[Stored data]

====================

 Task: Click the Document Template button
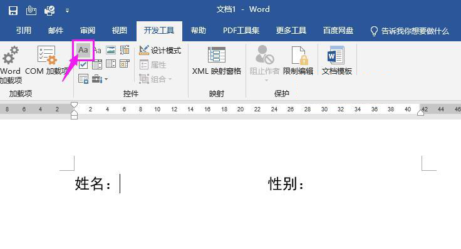tap(336, 61)
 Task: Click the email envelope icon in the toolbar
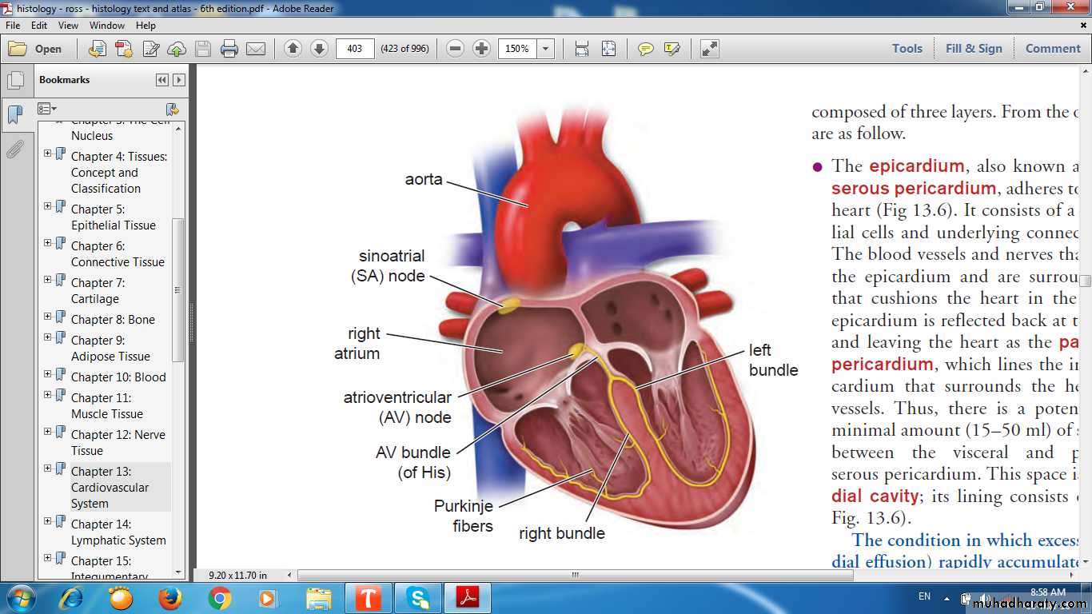click(256, 49)
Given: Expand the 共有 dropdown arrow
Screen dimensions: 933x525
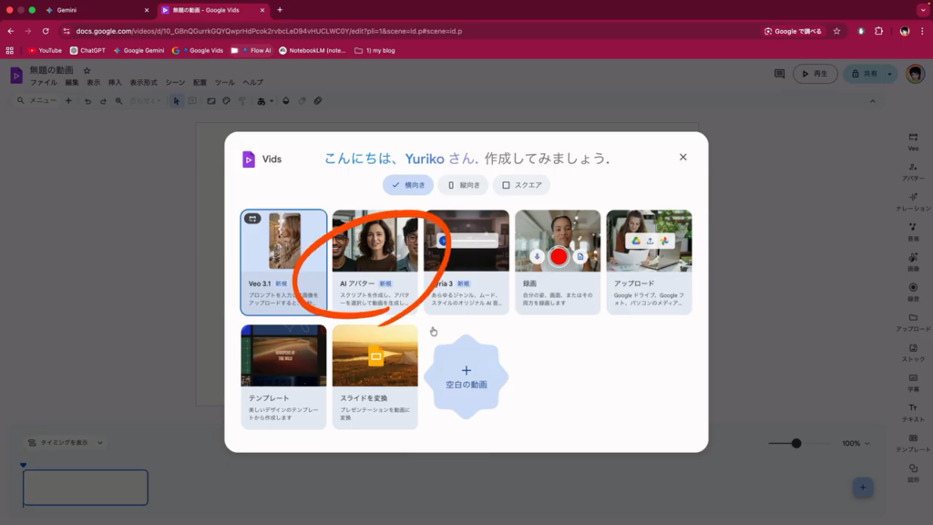Looking at the screenshot, I should 890,74.
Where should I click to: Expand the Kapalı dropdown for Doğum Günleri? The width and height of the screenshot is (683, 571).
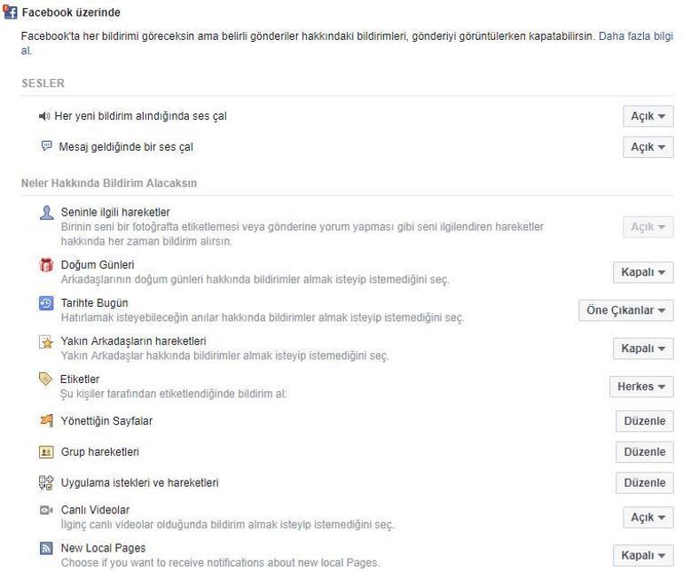pos(643,272)
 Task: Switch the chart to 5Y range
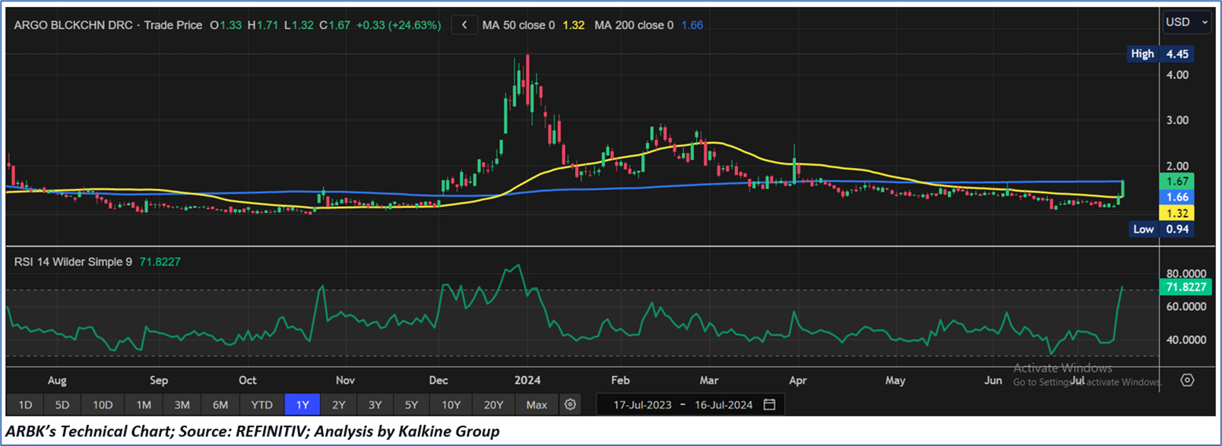tap(411, 405)
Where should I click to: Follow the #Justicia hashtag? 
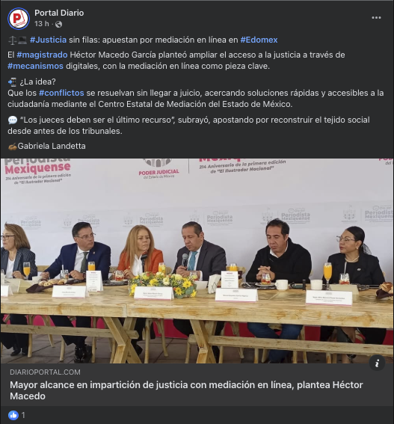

====================

## [PROBLEM REQUIREMENTS]
In the records, the line containing "Screen dimensions: 933x525" starts the span and the final line ends it. Output exactly that span, both ends included, with no pictures and nothing else.

## [EXERCISE RESPONSE]
Screen dimensions: 933x525
Looking at the screenshot, I should 890,74.
Where should I click to: Expand the Kapalı dropdown for Doğum Günleri? The width and height of the screenshot is (683, 571).
pos(643,272)
 Task: Switch the chart to 5Y range
tap(411, 405)
Where should I click to: Follow the #Justicia hashtag? 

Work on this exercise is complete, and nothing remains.